• [Assignment]
Among the records, how many lines contain "Brand"? Only the number is needed.

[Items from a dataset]

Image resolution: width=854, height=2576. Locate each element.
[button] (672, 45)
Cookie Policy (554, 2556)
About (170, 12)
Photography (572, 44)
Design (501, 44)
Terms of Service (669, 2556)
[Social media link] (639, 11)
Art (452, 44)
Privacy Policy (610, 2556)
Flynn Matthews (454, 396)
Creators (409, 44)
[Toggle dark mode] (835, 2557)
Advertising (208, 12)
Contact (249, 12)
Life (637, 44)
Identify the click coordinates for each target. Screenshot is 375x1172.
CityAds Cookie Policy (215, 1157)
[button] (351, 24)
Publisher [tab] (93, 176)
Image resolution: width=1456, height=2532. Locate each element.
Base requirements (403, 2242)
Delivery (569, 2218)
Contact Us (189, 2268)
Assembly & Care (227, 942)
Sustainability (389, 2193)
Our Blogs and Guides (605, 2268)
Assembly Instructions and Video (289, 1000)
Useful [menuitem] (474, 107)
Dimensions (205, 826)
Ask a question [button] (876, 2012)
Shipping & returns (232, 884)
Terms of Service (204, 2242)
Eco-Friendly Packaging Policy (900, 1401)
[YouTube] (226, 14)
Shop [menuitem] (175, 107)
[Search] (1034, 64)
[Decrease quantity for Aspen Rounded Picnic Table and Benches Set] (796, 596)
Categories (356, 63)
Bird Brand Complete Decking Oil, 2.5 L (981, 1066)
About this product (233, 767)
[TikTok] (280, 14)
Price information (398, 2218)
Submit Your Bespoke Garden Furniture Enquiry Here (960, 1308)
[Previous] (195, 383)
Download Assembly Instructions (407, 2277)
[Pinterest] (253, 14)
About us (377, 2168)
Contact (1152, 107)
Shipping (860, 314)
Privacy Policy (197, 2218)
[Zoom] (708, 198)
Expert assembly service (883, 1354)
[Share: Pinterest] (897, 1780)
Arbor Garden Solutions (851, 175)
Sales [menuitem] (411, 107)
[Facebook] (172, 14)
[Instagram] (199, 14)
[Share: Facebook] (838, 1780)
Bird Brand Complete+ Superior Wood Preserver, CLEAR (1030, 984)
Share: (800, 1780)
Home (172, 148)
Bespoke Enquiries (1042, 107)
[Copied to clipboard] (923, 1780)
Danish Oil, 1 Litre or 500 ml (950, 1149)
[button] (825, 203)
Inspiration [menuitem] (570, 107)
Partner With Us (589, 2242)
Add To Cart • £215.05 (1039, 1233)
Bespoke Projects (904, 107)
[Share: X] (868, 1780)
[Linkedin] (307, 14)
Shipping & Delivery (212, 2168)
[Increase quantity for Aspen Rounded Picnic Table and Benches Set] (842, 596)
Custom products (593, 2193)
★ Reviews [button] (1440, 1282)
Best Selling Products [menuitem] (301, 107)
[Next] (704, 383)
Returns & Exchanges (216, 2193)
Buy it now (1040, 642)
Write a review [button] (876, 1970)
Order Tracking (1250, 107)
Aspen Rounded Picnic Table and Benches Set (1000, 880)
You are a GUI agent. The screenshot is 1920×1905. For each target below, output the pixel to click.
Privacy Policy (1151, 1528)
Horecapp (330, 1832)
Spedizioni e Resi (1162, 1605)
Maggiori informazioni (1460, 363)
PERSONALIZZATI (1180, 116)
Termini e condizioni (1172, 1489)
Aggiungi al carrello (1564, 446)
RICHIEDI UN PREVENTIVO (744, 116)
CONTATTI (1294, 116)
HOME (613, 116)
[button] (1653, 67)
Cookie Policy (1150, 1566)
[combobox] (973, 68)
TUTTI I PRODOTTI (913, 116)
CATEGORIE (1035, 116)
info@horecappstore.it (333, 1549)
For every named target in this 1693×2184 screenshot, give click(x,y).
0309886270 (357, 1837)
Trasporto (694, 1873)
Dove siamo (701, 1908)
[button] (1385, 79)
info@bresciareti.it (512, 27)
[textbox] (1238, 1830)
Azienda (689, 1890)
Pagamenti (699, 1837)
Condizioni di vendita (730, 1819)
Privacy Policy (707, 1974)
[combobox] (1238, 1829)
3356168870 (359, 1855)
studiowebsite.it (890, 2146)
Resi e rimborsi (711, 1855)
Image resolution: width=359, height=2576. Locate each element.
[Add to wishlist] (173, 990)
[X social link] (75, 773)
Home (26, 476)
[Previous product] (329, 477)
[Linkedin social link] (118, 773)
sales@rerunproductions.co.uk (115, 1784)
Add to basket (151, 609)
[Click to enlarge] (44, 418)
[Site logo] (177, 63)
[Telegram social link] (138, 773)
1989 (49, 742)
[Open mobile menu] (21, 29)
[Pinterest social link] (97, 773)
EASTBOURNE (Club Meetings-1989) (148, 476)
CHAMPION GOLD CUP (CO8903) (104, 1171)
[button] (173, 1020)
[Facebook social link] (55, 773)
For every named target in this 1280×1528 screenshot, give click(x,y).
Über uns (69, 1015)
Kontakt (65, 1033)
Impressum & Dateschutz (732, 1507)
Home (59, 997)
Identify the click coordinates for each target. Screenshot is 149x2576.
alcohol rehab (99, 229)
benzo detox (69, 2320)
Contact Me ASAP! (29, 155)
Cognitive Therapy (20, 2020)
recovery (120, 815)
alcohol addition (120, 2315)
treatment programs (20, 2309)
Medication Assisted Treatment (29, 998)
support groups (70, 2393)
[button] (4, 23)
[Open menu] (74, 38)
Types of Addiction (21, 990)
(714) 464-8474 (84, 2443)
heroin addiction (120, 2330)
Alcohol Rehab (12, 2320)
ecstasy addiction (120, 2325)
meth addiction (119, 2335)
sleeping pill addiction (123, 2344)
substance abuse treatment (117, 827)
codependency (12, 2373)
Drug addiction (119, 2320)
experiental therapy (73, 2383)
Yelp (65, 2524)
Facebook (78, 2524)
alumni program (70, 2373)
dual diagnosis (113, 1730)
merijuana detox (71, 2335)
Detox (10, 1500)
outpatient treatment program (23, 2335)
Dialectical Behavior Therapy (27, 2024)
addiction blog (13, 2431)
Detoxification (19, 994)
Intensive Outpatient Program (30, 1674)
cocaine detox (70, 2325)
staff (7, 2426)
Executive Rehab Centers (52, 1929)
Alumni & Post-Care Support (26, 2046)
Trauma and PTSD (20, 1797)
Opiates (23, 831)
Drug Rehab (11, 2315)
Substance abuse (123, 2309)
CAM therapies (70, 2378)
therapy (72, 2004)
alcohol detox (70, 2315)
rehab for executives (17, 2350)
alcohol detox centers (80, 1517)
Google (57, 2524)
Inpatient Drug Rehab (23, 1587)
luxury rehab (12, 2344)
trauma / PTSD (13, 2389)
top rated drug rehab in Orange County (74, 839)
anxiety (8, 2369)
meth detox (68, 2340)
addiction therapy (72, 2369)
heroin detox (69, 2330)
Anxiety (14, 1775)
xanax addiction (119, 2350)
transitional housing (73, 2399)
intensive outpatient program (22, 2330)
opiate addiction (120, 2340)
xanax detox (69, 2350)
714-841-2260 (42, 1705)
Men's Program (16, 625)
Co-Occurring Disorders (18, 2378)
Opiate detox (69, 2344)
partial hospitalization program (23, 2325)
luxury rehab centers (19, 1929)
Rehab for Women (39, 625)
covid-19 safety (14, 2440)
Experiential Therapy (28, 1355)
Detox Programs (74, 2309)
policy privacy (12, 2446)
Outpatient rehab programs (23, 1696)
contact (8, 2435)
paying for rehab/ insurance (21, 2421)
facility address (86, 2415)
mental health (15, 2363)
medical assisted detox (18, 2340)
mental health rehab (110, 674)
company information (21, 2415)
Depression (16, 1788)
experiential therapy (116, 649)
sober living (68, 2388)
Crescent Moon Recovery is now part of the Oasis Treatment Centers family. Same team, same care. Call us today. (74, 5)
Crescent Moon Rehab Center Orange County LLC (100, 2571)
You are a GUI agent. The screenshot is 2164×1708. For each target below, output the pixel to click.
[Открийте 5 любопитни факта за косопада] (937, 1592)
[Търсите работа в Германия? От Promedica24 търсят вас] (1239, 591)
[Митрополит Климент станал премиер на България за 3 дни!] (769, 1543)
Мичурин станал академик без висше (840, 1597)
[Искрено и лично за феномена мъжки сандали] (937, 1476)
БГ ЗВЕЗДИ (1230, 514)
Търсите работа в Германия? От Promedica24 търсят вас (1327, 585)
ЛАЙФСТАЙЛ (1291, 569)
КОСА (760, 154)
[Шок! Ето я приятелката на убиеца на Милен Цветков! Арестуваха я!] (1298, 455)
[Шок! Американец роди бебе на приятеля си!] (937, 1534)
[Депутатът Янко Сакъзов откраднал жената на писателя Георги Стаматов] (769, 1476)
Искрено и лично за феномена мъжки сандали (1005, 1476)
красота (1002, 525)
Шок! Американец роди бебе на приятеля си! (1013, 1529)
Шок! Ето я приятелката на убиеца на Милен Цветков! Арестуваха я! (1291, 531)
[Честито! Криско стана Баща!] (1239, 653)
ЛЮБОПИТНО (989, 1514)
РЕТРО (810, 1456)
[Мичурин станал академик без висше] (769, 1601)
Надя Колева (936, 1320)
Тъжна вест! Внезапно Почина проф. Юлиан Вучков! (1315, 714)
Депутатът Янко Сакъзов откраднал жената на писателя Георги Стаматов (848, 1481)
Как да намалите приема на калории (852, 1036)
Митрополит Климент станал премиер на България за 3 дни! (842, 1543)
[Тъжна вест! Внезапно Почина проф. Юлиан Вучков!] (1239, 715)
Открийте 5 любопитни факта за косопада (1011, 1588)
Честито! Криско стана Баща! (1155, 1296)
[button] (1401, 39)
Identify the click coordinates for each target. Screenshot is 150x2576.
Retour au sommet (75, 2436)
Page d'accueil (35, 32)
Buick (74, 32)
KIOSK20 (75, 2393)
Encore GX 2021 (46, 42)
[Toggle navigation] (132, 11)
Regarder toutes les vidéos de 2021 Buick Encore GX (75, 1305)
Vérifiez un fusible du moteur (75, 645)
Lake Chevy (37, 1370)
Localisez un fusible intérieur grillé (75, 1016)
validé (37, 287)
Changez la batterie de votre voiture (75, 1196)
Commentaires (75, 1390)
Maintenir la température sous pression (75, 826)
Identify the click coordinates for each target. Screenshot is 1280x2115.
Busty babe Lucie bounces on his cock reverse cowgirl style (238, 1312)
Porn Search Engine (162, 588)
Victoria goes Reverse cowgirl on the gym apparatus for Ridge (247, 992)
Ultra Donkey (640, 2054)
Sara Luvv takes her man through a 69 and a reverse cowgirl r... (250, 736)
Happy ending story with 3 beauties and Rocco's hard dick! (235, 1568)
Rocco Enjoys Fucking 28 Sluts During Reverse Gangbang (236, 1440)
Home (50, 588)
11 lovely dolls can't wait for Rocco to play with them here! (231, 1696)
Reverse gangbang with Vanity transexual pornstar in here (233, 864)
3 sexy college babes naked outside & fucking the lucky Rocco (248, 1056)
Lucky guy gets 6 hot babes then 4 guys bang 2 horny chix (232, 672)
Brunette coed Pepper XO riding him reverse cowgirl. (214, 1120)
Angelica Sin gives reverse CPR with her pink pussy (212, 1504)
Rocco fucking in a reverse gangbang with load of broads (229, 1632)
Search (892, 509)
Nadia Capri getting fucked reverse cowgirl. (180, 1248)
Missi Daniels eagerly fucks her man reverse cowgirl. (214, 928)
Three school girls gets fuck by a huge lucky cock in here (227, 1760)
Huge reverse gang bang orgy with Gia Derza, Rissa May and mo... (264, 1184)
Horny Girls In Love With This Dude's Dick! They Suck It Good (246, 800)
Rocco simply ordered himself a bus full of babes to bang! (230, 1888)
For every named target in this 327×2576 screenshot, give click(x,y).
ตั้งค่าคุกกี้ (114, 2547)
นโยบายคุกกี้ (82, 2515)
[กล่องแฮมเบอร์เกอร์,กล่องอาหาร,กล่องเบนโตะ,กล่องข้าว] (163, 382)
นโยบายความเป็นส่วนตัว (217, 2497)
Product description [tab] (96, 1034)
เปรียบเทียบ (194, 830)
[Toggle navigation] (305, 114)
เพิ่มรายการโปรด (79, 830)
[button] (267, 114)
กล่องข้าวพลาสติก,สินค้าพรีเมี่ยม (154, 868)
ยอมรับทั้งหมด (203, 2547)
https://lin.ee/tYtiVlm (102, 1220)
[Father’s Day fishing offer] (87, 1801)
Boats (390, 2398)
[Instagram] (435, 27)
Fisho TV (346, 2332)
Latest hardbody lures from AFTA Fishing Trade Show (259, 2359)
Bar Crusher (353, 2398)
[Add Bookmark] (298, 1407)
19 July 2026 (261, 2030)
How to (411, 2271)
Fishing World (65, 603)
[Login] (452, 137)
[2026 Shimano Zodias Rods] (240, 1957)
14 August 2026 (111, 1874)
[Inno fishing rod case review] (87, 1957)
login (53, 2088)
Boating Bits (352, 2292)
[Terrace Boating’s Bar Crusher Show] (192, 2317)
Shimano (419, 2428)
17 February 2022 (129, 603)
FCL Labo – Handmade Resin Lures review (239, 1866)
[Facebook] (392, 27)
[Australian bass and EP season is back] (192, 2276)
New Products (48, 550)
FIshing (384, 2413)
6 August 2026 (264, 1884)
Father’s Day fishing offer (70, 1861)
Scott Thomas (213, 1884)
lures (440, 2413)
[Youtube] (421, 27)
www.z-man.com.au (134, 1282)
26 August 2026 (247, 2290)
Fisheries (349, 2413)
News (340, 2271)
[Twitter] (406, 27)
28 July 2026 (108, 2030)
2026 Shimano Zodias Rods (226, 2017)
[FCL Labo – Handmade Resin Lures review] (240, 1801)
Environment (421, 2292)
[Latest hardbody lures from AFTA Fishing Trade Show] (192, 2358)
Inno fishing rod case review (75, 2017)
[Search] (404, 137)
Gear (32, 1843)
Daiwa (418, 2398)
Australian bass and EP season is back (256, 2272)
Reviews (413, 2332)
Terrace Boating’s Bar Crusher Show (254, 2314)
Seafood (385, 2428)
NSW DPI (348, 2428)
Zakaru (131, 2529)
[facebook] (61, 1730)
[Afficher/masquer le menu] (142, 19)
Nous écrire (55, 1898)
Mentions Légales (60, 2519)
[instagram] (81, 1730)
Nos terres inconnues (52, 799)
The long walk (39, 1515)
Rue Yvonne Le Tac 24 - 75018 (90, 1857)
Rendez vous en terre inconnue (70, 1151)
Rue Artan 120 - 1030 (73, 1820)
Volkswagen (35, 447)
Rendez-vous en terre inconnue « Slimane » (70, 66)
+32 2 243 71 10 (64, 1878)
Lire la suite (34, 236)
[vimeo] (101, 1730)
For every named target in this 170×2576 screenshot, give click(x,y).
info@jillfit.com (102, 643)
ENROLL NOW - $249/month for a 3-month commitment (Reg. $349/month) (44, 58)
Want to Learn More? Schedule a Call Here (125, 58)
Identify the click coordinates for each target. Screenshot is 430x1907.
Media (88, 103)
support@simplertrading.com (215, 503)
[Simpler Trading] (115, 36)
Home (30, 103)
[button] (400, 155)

• [Output for this exercise]
2